Sur 1 000 élèves inscrits à la première année primaire, 41 seulement obtiennent leur Baccalauréat, une véritable catastrophe sociétale.   

La ministre de l’Éducation nationale, Nouria Benghabrit, a évoqué avec minutie, lors de son passage aujourd’hui sur les ondes de la radio nationale, ce fléau qui met en péril le capital humain promis aux commandes du pays.

Mme Benghabrit s’est exprimée en se basant sur une enquête réalisée, en 2013, par son secteur, et qui démontre, chiffres à l’appui, que sur 1.000 élèves de la même promotion au primaire, « 657 élèves arrivent en cinquième année primaire, 550 en première année d’enseignement moyen, 397 en quatrième année d’enseignement moyen, 150 en première année secondaire et 41 élèves, seulement, décrochent leur Baccalauréat sans redoublement ».

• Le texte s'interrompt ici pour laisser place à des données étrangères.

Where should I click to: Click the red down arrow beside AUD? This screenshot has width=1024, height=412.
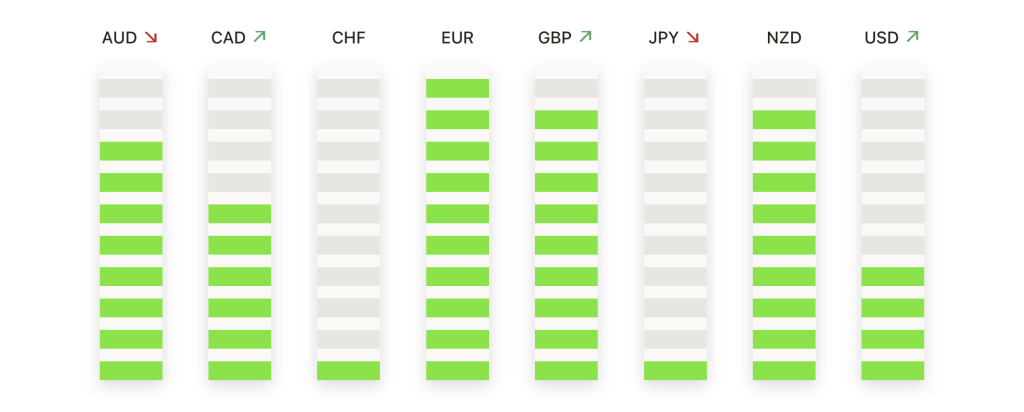151,38
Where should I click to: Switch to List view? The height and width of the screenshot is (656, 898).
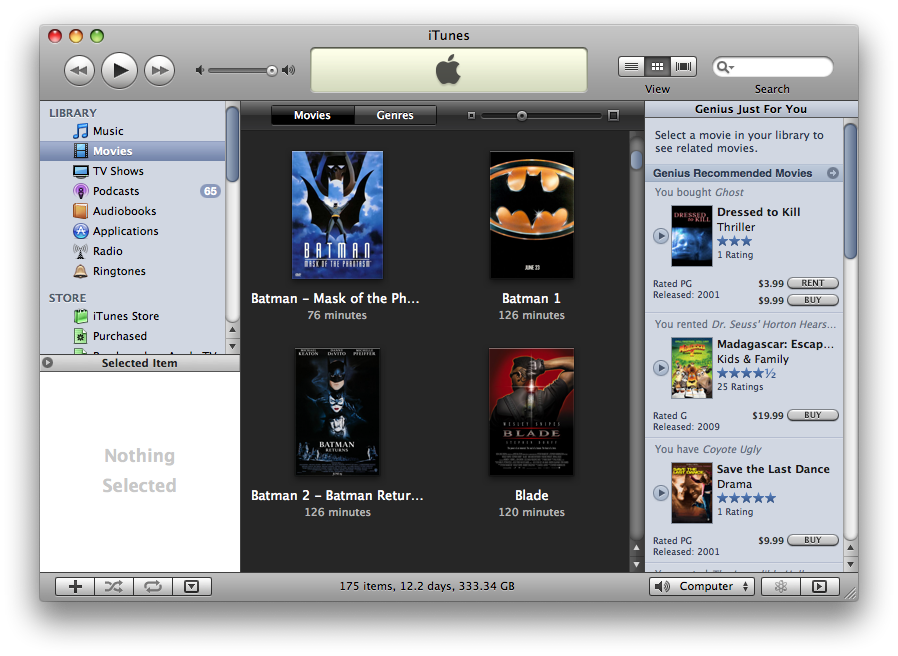point(631,65)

Les conclusions de l’étude faite par les responsables du secteur de l’Éducation nationale est sans appel. 96% de la population scolarisée est en échec, 04% seulement réussissent leur Baccalauréat, précisant que « cela pose et de manière essentielle, le problème de l’efficacité du système d’évaluation ».

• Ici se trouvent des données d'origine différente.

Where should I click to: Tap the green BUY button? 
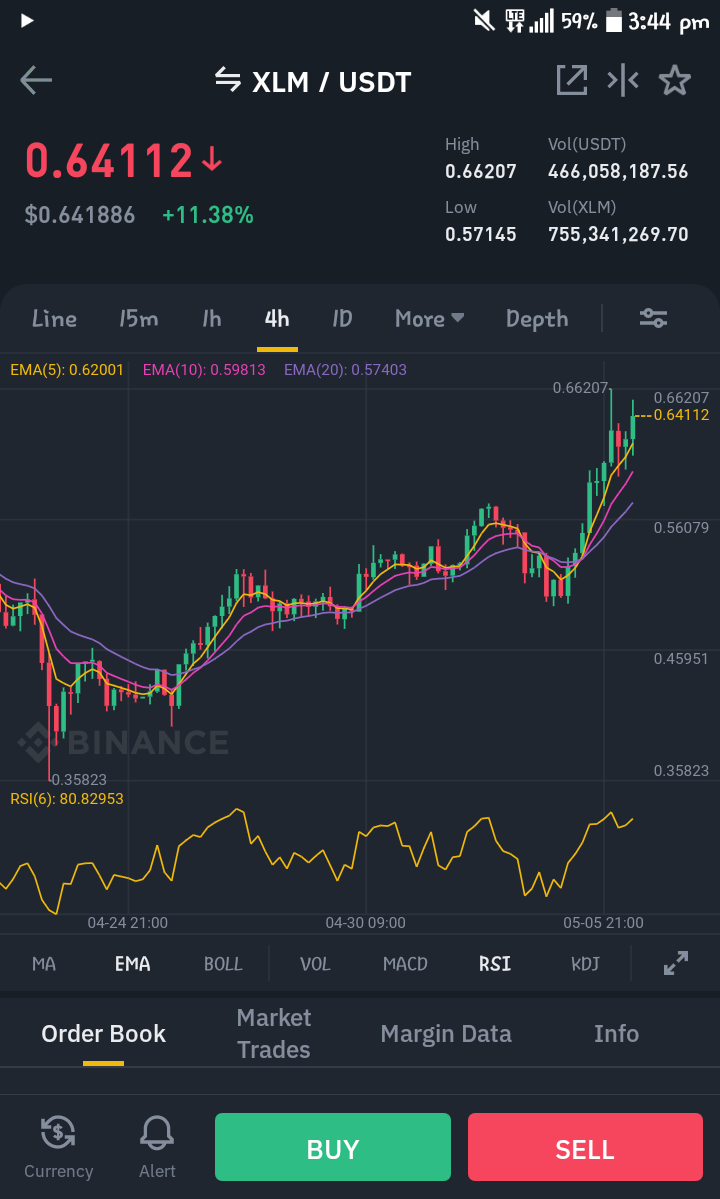(332, 1147)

Ainsi les 950 élèves restants (sur les 1 000) font l’objet de « redoublement, d’abandon ou d’échec scolaire », a-t-elle expliqué, une situation qui, selon les dires de la ministre  inquiète pour les pouvoirs publics .

La première responsable du secteur se concentre, ces derniers temps, sur les mécanismes de notation pour dire que ces derniers sont probablement la cause de la décadence du système éducatif algérien.

Les propos de la ministre nous montrent aujourd’hui que les écoliers algériens, nos petits frères et sœurs, vos enfants et ceux des autres risquent de connaître l’échec scolaire et de finir en marge de la société. Dans ce sens on voudrait savoir ce qui a fait le succès des 04% pour tenter de garantir les mêmes conditions de réussites pour tous nos écoliers.